BACKGROUND: Ex vivo lung perfusion (EVLP) is a useful tool for assessing lung grafts quality before transplantation. Studies indicate that donor sex is as an important factor for transplant outcome, as females present higher inflammatory response to brain death (BD) than males. Here, we investigated sex differences in the lungs of rats subjected to BD followed by EVLP.

METHODS: Male and female Wistar rats were subjected to BD, and as controls sham animals. Arterial blood was sampled for gas analysis. Heart-lung blocks were kept in cold storage (1 h) and normothermic EVLP carried out (4 h), meanwhile ventilation parameters were recorded. Perfusate was sampled for gas analysis and IL-1β levels. Leukocyte infiltration, myeloperoxidase presence, IL-1β gene expression, and long-term release in lung culture (explant) were evaluated.

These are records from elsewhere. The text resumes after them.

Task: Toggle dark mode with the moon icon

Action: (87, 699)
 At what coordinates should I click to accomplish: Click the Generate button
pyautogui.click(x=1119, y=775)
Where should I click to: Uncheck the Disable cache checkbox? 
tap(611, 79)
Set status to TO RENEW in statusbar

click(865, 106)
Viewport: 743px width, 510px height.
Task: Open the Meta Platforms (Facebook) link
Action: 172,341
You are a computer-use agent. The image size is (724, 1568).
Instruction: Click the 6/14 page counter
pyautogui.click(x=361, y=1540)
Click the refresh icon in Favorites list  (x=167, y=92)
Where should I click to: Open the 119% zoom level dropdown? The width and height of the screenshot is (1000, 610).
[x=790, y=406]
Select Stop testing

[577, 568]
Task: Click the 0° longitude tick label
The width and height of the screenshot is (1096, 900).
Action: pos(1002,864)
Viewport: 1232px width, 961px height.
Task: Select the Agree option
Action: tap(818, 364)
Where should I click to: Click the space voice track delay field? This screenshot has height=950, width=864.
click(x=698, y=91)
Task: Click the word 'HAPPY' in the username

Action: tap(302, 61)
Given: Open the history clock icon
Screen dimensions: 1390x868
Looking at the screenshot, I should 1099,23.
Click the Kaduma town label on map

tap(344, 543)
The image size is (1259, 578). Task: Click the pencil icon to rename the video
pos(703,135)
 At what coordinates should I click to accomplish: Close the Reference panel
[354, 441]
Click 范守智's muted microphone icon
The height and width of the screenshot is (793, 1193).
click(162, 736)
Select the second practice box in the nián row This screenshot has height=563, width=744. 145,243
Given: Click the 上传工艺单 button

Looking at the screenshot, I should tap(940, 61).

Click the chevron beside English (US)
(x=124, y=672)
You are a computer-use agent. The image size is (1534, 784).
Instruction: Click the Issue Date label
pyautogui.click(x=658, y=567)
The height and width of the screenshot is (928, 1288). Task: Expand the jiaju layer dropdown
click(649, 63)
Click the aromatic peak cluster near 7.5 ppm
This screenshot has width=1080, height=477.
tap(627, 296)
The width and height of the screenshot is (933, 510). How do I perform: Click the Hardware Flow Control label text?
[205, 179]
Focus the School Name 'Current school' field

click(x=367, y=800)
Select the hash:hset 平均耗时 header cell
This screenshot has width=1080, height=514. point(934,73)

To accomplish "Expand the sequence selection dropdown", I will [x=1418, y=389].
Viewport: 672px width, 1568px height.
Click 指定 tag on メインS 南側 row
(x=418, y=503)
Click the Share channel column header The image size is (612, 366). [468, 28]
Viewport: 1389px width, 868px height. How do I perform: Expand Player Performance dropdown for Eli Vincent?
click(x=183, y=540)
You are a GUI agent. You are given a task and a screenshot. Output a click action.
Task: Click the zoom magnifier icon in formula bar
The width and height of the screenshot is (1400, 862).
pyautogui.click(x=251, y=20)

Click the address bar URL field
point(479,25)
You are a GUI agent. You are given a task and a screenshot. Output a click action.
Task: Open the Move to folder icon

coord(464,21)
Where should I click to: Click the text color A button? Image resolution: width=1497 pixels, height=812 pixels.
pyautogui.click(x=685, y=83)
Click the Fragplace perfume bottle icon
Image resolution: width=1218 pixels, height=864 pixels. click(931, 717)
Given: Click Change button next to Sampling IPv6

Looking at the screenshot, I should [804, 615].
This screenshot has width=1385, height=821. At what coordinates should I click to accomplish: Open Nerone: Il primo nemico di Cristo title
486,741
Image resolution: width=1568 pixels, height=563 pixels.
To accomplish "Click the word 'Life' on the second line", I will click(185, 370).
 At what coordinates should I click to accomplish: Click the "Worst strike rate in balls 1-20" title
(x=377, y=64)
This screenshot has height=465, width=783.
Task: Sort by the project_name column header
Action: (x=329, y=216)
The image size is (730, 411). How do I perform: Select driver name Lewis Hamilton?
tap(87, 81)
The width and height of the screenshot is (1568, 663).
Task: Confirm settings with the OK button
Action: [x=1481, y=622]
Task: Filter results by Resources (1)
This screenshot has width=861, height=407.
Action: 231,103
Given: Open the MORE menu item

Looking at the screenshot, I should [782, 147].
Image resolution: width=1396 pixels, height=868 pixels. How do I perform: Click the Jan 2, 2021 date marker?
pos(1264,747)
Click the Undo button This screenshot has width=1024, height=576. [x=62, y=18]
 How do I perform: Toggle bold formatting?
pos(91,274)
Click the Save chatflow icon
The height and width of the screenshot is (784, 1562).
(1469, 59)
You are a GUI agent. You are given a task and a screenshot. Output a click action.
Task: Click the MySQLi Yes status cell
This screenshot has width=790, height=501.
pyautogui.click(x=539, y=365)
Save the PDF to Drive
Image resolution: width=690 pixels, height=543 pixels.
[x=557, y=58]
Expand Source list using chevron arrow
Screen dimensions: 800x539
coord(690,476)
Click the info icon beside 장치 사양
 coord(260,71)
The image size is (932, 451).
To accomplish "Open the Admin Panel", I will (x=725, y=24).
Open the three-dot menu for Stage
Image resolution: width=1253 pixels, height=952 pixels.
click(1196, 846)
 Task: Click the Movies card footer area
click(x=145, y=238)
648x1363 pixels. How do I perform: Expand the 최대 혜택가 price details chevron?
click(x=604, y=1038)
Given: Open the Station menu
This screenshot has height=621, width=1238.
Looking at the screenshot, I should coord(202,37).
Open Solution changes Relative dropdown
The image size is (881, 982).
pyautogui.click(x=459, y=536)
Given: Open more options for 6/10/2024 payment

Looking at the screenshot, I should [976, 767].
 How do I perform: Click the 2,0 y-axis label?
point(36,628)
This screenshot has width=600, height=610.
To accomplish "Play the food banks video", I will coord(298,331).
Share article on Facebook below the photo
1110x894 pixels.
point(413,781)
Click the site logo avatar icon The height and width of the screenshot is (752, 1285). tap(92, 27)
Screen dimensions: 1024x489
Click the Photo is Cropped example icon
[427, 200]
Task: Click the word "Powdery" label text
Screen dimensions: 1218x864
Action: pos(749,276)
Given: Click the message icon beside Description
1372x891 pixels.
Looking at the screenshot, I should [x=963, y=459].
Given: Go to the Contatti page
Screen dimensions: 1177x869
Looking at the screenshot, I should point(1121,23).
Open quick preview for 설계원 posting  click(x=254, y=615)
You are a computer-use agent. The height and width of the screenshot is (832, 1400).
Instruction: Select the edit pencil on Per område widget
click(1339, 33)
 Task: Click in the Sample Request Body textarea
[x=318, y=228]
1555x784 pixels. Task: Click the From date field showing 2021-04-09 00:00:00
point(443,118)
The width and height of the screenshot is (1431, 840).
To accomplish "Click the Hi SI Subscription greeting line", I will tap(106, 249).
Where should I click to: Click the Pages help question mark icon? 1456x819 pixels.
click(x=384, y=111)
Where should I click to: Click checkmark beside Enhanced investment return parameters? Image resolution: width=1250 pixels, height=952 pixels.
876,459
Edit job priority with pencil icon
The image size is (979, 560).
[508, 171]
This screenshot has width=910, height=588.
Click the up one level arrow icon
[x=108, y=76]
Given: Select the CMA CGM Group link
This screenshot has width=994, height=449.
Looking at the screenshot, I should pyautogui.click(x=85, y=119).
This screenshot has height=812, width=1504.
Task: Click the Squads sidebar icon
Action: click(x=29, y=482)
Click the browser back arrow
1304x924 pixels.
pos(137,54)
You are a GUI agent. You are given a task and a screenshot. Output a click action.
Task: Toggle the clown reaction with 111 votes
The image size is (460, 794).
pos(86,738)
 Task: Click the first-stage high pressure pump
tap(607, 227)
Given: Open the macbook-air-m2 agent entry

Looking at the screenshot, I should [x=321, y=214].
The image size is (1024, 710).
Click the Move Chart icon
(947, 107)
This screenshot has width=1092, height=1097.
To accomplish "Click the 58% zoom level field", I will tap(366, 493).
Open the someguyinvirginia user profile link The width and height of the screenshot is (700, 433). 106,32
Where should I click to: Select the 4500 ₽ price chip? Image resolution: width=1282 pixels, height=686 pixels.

RESULTS: Brain dead females presented a low lung function after BD, compared to BD-males; however, at the end of the EVLP period oxygenation capacity decreased in all BD groups. Overall, ventilation parameters were maintained in all groups. After EVLP lung infiltrate was higher in brain dead females, with higher neutrophil content, and accompanied by high IL-1β levels, with increased gene expression and concentration in the culture medium (explant) 24 h after EVLP. Female rats presented higher lung inflammation after BD than male rats. Despite maintaining lung function and ventilation mechanics parameters for 4 h, EVLP was not able to alter this profile.

CONCLUSION: In this context, further studies should focus on therapeutic measures to control inflammation in donor or during EVLP to increase lung quality.